Alla fine di marzo, il presidente dell’Inps Antonio Mastropasqua ha inviato una lettera ai ministri dell’Economia e del Lavoro – ovvero Vittorio Grilli ed Elsa Fornero. La storia non è nuova, e fino ad ora i due ministri dimissionari hanno sempre sostenuto che i conti dell’Inps non destano alcuna preoccupazione.
Il capo del più grande ente previdenziale d’Europa fa un discorso diverso: la fusione dell’Inps con Inpdap ed Enpals – il primo si occupava degli statali ed è in perdita per miliardi di euro, mentre il secondo riguardava i lavoratori dello spettacolo – sta minando i conti dell’ente che li ha inglobati.

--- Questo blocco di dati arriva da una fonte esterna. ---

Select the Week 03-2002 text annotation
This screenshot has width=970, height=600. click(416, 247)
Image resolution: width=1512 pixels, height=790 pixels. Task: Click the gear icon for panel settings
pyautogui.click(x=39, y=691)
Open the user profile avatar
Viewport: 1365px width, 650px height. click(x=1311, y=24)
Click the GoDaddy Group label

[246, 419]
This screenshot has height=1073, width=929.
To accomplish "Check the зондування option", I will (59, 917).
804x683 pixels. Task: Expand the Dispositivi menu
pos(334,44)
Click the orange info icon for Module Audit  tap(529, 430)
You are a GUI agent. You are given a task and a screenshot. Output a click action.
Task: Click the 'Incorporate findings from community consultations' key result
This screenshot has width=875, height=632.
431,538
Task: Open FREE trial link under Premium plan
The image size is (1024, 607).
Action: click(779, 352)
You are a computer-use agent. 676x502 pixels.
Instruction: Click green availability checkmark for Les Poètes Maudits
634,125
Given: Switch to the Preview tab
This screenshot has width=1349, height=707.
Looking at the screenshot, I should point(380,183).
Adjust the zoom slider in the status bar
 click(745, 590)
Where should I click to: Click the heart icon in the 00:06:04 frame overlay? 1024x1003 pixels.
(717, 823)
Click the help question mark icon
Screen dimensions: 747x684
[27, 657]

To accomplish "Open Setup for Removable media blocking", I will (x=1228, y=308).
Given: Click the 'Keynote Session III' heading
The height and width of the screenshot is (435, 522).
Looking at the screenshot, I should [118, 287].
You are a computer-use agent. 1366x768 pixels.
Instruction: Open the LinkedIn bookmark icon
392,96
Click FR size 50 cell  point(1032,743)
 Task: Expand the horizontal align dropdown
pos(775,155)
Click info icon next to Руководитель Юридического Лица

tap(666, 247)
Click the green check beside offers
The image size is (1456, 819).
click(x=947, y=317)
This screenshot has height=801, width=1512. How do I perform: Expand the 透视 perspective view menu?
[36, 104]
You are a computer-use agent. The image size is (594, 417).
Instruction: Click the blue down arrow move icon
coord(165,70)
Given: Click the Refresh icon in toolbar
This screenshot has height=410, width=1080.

E per spiegarlo usa le parole della Corte dei Conti relative al bilancio statale preventivo del 2012: il patrimonio netto dell’Inps “è sufficiente a sostenere una perdita per non oltre tre esercizi” – ovvero fino al 2015. E il governo da allora avrebbe continuato a tagliare i trasferimenti. Se a questo si aggiungesse un ulteriore rallentamento dei pagamenti, l’ente pensionistico avrebbe difficoltà a pagare le pensioni in tempo a breve.

Il problema è che la Pubblica Amministrazione - a tutti i livelli – da anni non paga – o in parte – i contributi previdenziali per i suoi dipendenti. Insomma, oltre ai debiti nei confronti dei fornitori, ci sono anche quelli che lo Stato ha con sé stesso.